Andrii Khrabustovskyi is a researcher working at Graz University of Technology, Austria.
He works mainly on the intersection of spectral theory, asymptotic analysis and homogenization for partial differential equations.Andrii Khrabustovskyi was born in 1984 in Kharkiv, Ukraine. He was graduated from Kharkiv National University in 2006. In 2010 he received his PhD from Institute for Low Temperature Physics and +Engineering of the National Academy of Sciences of Ukraine. Since November 2012 he worked at Karlsruhe Institute of Technology – first as a postdoc at the Research Training Group "Analysis, Simulation and Design of Nanotechnological Processes" and then in Collaborative Research Center “Wave phenomena: analysis and numerics”. In January 2017 he completed his habilitation with the thesis entitled “Spectral and asymptotic properties of periodic media”. In 2017 he received Lise Meitner scholarship of the Austrian Science Fund (FWF), and since November 2017 he is a member of the Institute of Applied Mathematics at TU Graz.

 

 

Euan Spence is a Reader in Mathematics at the University of Bath. His research interests lie at the interface between semiclassical analysis and numerical analysis of wave propagation problems, with this being the title of a 5-year EPSRC Early-Career Fellowship that he currently holds. Euan has been at Bath since 2009, first as a postdoc on the EPSRC-funded project "Boundary Integral Equation Methods for High Frequency Scattering Problems" (a joint project between Bath and Reading), then as an EPSRC Postdoctoral Fellow (2011-2014), then as a Lecturer (2014-2017). Before coming to Bath he did his undergraduate, masters, and PhD at the University of Cambridge.

 

 

Professor Beth Wingate's main research interest is the study of oscillations in fluid mechanics, mathematics, and numerics related to high performance computing. Her recent research is focused on physics of the Arctic Ocean, direct numerical simulations, and time-stepping methods for HPC and climate modeling, and the fluid mechanics of the slow/fast manifolds. She did her PhD work at the University of Michigan studying numerics, waves and ocean fluid dynamics. Other interests include spectral element methods, in particular the investigation of near optimal interpolation on triangles. She spent many years at the Los Alamos National Laboratory in New Mexico, USA before moving to the University of Exeter in Devon, UK in 2013.



Lexing Ying has been Professor of Mathematics at Stanford University since 2012. Prior to that, he was a professor at the University of Texas at Austin from 2006 to 2012. His research focuses on computational mathematics and scientific computing.

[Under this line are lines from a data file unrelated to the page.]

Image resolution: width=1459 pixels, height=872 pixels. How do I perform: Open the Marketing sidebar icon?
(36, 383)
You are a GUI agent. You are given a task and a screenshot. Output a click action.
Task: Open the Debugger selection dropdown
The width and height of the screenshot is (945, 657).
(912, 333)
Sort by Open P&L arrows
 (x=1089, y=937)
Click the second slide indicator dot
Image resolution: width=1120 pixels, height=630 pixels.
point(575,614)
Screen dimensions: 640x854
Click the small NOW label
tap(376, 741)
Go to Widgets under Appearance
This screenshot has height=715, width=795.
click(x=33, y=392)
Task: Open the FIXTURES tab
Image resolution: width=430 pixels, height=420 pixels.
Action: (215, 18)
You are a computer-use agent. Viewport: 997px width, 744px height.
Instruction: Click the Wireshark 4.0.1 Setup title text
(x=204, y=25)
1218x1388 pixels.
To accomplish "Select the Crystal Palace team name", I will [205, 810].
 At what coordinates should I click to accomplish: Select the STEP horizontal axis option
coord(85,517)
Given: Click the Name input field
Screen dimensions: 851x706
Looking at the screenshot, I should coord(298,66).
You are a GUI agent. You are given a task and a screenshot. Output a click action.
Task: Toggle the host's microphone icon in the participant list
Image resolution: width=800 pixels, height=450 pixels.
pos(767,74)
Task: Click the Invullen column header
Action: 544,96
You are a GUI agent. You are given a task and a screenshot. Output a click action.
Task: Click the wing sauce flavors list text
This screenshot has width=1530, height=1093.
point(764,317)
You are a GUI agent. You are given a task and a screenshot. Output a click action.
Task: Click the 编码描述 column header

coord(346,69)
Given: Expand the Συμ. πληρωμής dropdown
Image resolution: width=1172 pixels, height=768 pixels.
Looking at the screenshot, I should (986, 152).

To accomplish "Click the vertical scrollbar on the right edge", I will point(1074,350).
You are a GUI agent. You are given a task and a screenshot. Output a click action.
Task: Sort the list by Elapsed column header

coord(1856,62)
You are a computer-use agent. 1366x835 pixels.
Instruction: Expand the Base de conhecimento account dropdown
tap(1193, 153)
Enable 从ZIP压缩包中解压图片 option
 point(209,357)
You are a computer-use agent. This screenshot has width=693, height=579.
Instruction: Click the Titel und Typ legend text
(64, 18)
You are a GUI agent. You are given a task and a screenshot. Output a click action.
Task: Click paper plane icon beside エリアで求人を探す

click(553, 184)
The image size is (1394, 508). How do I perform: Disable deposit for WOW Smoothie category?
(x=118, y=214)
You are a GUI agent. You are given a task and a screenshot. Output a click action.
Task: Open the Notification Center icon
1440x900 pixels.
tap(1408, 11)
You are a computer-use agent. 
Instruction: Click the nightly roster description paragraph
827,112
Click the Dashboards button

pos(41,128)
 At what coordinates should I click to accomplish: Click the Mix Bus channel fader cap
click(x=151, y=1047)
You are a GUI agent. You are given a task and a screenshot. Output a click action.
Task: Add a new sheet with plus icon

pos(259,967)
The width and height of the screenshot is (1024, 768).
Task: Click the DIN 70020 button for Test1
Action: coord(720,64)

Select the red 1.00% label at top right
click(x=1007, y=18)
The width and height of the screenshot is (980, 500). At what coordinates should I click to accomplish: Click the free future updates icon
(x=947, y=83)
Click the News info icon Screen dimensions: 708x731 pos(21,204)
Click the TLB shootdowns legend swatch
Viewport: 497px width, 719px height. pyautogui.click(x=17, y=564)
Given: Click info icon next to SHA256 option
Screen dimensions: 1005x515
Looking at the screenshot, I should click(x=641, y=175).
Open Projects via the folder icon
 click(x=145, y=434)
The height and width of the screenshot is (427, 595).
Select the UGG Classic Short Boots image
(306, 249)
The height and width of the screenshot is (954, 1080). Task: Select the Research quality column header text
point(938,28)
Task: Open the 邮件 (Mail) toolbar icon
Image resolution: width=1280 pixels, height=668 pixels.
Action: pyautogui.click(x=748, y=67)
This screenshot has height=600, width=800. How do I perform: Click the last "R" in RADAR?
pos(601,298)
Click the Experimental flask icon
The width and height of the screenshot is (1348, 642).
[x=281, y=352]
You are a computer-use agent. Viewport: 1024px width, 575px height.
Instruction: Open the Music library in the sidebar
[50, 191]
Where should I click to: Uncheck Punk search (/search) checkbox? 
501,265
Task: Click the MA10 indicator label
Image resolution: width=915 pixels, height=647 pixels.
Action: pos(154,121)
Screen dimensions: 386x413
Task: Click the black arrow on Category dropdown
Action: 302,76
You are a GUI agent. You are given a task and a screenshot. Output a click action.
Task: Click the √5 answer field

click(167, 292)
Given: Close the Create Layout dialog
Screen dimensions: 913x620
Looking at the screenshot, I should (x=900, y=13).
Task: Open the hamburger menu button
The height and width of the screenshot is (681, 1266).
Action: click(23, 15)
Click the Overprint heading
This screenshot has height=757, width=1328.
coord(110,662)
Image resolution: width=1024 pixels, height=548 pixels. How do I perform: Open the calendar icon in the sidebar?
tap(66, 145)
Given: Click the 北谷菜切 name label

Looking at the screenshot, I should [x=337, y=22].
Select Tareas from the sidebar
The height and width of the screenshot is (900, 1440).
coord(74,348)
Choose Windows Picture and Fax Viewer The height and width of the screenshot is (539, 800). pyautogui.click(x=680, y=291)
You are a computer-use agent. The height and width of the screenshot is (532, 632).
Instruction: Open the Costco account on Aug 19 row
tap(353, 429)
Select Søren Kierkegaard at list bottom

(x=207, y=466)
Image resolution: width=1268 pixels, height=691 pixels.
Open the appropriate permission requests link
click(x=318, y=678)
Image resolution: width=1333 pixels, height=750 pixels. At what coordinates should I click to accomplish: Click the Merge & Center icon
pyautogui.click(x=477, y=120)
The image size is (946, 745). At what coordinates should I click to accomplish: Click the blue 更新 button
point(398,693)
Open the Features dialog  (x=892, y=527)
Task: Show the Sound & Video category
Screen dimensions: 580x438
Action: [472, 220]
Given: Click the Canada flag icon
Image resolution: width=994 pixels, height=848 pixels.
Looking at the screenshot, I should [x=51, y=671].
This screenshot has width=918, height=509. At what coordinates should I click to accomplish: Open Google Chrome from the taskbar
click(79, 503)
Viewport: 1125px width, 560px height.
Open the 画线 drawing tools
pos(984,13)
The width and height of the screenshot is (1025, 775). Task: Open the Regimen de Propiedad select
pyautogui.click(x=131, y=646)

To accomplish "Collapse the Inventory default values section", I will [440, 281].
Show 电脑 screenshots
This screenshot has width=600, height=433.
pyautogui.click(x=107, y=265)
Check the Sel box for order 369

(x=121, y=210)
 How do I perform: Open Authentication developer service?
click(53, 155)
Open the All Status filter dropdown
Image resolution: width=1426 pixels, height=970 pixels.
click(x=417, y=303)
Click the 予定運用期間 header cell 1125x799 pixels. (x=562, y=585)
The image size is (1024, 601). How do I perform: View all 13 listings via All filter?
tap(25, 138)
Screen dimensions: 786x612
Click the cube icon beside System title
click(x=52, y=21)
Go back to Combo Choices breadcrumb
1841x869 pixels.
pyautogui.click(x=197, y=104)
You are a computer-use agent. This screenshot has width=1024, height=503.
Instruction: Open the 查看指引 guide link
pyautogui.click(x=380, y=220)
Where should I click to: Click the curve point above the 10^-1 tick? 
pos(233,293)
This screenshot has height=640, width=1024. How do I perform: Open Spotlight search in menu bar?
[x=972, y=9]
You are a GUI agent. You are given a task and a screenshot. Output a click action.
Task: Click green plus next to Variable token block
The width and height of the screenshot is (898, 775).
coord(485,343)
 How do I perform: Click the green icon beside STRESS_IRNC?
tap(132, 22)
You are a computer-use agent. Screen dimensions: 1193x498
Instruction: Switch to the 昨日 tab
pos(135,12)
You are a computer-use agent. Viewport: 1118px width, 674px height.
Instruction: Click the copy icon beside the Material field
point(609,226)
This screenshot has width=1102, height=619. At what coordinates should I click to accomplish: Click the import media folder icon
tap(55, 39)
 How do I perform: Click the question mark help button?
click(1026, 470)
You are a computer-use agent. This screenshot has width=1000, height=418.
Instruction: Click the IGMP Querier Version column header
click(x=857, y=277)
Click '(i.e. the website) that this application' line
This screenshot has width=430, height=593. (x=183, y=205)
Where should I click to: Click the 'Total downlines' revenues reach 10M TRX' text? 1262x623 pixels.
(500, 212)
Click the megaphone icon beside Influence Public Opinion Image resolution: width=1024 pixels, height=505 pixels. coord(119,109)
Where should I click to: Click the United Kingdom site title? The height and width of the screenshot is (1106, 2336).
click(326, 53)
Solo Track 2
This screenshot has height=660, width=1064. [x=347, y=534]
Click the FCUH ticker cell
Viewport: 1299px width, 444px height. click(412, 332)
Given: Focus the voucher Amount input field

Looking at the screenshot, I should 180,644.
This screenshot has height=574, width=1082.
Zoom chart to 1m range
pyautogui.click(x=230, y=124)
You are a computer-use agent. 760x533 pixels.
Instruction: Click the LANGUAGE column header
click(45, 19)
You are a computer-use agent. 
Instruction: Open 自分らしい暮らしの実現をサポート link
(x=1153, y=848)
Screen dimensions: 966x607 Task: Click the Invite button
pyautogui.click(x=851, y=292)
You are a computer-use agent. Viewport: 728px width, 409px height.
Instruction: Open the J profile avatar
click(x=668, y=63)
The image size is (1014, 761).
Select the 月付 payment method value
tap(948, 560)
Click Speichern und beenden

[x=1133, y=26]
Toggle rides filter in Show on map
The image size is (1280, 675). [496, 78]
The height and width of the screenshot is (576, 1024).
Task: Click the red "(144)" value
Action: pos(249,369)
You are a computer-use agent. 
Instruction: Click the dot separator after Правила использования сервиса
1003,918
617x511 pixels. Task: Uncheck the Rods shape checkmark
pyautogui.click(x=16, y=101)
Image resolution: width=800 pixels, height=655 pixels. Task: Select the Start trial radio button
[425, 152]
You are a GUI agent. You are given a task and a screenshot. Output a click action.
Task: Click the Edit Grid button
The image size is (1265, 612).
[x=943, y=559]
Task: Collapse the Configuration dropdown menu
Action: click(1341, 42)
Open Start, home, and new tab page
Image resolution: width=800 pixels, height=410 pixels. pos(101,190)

He received his Ph.D. from New York University and was a postdoctoral scholar at California Institute of Technology from 2004 to 2006. He is a recipient of the Sloan Research Fellowship (2007), the National Science Foundation CAREER Award (2009), the Feng Kang Prize of Scientific Computing (2011), the James H. Wilkinson Prize in Numerical Analysis and Scientific Computing from SIAM (2013), and the Silver Morningside Medeal in Applied Mathematics (2016).